Joshua Gene Macaroni, who owns The Vortex, and Timothy Dwayne Tutterrow, the ride's operator, have been charged with three counts of assault with a deadly weapon inflicting serious bodily injury. Investigators said Macaroni, with Tutterrow's help, bypassed a safety mechanism on the ride that would allow the ride to operate even if its safety bars weren't locked in place.
"It was a punch to the gut for all of us," Brian Long, spokesman for the state Department of Agriculture and Consumer Services, said of the accident.
The agency, which runs the State Fair, decided to amend its midway contract to beef up safety measures. The changes include mandatory checks and drug tests on all contractors and subcontractors, including ride and game operators and concessionaires.
Powers Great American Midways, which has run the State Fair midway for several years, already conducts background checks and drug tests, but Long said fair officials wanted it as a stipulation in all future midway contracts.
The background checks are meant to identify employees charged with abuse or sex crimes.

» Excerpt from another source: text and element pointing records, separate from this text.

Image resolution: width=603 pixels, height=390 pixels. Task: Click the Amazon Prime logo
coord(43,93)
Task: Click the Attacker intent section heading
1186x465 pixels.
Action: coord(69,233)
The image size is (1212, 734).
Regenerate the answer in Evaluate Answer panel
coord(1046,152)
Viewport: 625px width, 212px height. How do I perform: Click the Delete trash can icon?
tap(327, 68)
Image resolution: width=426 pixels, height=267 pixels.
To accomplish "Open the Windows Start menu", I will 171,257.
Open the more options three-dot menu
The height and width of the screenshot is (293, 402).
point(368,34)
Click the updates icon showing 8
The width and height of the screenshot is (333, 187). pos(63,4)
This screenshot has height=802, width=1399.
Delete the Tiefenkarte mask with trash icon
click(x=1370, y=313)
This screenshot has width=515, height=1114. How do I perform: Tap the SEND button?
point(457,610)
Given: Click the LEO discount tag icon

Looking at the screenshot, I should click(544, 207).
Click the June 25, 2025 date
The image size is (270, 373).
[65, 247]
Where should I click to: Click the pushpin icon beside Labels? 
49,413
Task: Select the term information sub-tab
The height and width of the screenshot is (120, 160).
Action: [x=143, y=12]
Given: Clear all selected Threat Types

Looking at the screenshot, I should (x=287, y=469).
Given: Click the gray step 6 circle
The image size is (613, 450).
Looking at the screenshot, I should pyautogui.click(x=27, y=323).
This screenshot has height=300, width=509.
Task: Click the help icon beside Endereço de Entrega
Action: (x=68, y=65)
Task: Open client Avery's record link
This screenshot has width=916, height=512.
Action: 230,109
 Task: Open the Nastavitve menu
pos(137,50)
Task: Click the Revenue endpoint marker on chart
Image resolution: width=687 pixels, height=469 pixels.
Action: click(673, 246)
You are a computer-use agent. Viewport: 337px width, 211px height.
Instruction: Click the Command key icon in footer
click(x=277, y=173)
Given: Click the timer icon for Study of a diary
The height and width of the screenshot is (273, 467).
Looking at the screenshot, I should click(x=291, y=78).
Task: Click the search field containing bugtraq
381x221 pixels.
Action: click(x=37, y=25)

"I think that would be the primary thing. It's not going to necessarily catch somebody who's intent on circumventing electrical switches, for example," fair manager Wesley Wyatt said.
The contract also will require the midway operator to provide insurance documentation for each ride and information on ride employees 30 days before the star of the fair, while information on game and concessions employees must be turned in a week before the fair. No deadline has been enforced in the past.
The midway operator also must provide copies of all insurance certificates from ride operators and concessionaires and, when asked, furnish safety inspection reports performed by the insurance carrier and any inspection reports from the most recent fair at which they appeared.
The revised contract also places less emphasis on the number of rides, dropping the required minimum from 93 to 85. Officials said one larger ride might be preferable to three smaller ones.
Also, the midway will close at 11 p.m. instead of midnight on Sunday through Wednesday of the 10-day fair under the new contract, unless fair officials determine the crowds are large enough to keep it open later.
"I think some of the things we put in this year give us a stronger contract," Long said.
Wyatt said he doesn't know whether the changes would have prevented The Vortex accident, but he said he believes they will build on what historically has been a safe event.
"I think we'll have an event with the safety procedures in effect, both through the contract and the review by the Department of Labor, that will make it a safe fair," Wyatt said.